"Szpilka obiecał mi rewanż. Jego promotor także. Minęły 2 miesiące i nie ma żadnych konkretów. Wcześniej Artur tłumaczył się brakiem trenera do rewanżu ze mną. Tym czasem czytam o nowym pomyśle walki Szpilka vs Diablo" - napisał w czwartek na Facebooku Mariusz Wach. 10 listopada ubiegłego roku na gali w Krakowie lepszy był Szpilka, który pokonał Wacha na punkty.
Mariusz Wach: Przegrany niech boksuje za darmo
Wach i jego fani nie zgadzali się z rozstrzygnięciem sędziów. Od początku domagali się rewanżu. Od listopada temat jednak ucichł, dlatego 39-latek postanowił się przypomnieć rywalowi. - Walczmy wiosną. Kasę niech zgarnie zwycięzca, a przegrany niech boksuje za darmo. Kasy na organizacje wtedy na pewno wystarczy. Jeżeli Artur i jego Promotor nie doprowadzą do tego rewanżu to kibice w Polsce i zagranicą niech sami wyciągną wnioski dlaczego. Ja ze swojej strony dałem najlepszą propozycje by rewanż się odbył. Czekam do końca stycznia na odpowiedź - dodał Wach.
Artur Szpilka odpowiedział Wachowi
Szpilka szybko odpowiedział przeciwnikowi. - Jestem za!!! - napisał krótko na Twitterze. Wach z kolei oświadczył, że czeka na potwierdzenie informacji od promotora Szpilki i proponuje walkę już w kwietniu.
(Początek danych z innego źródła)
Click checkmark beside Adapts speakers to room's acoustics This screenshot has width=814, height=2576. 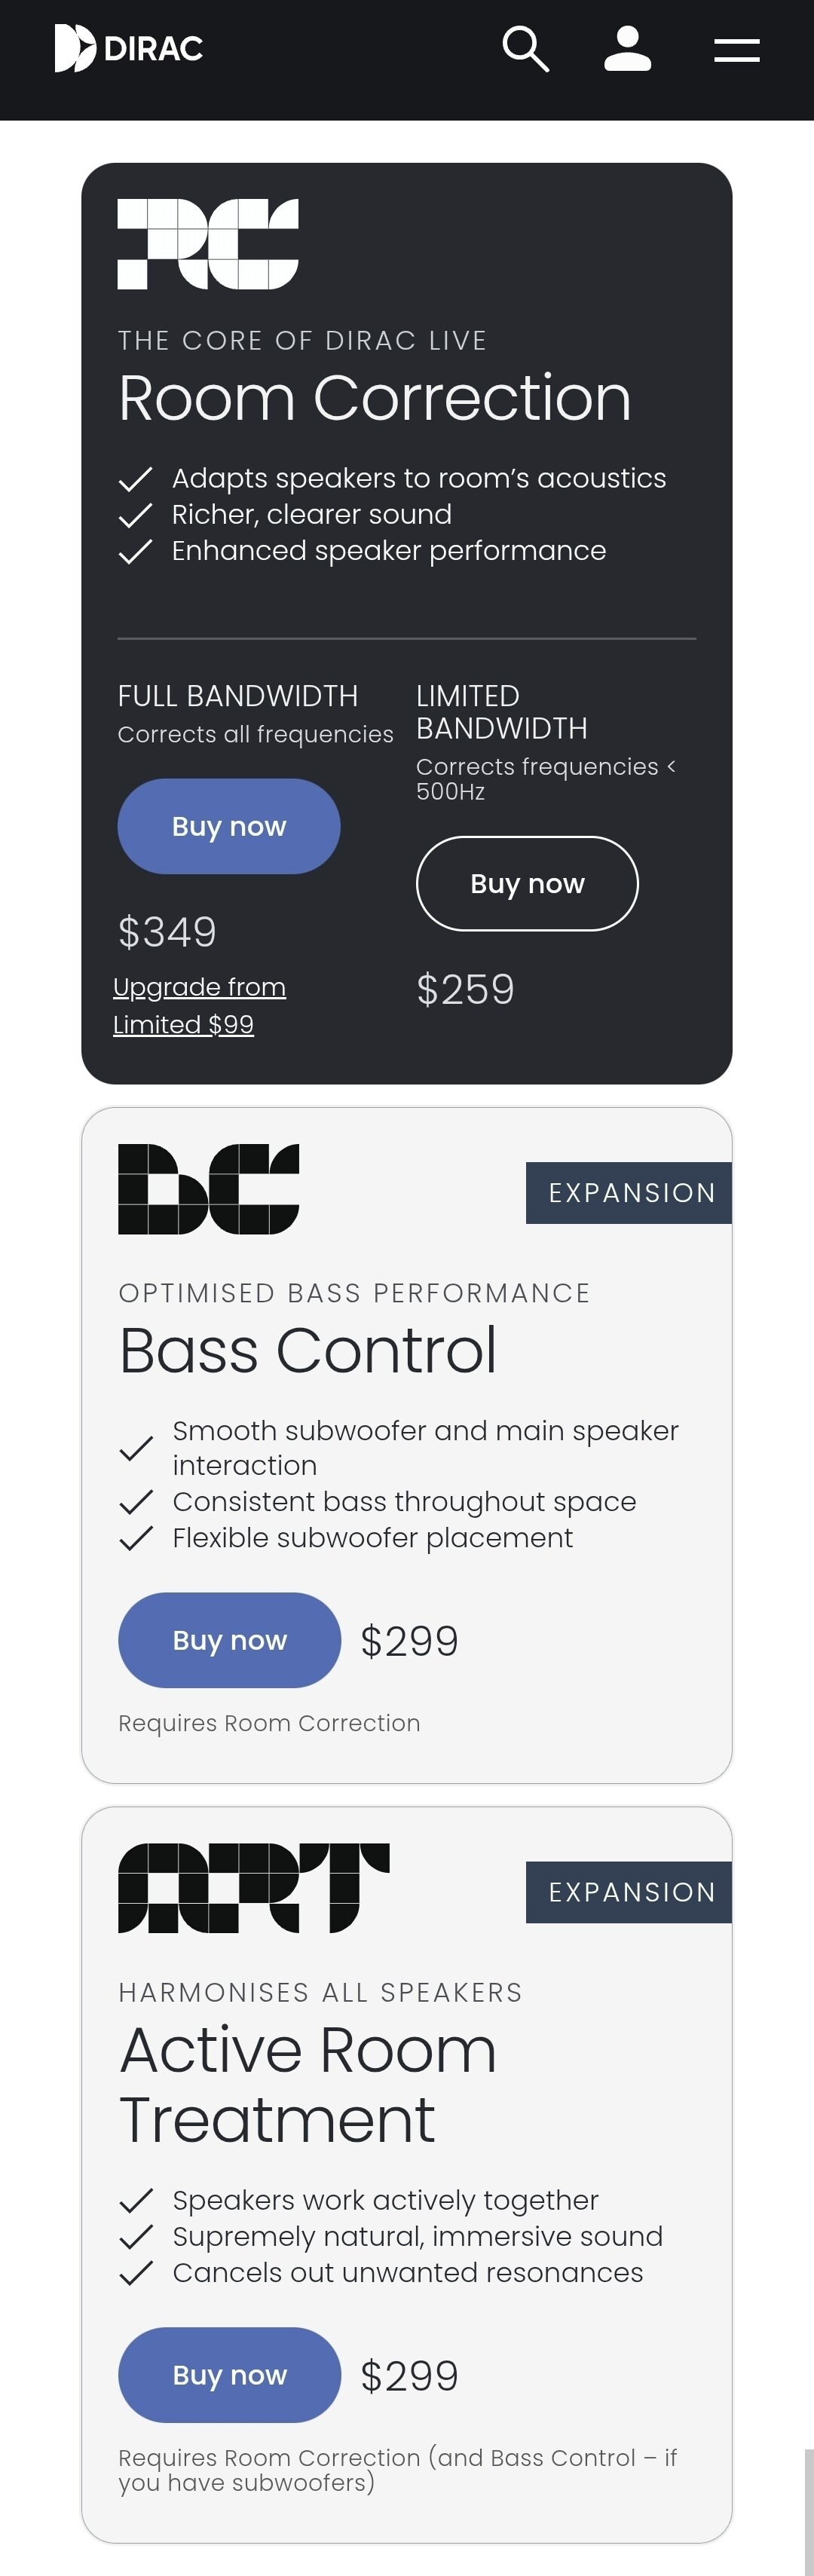pyautogui.click(x=135, y=479)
Listopadowy pojedynek obu pięściarzy nazywany był walką 2018 roku w polskim boksie. Wach miał już rywala na deskach w dziesiątej rundzie, jednak Szpilka pozbierał się, a sędziowie to właśnie jemu przyznali wygraną. Decyzja arbitrów spotkała się niezadowoleniom zgromadzonych w krakowskiej hali widzów, którzy wygwizdali 29-letniego pięściarza.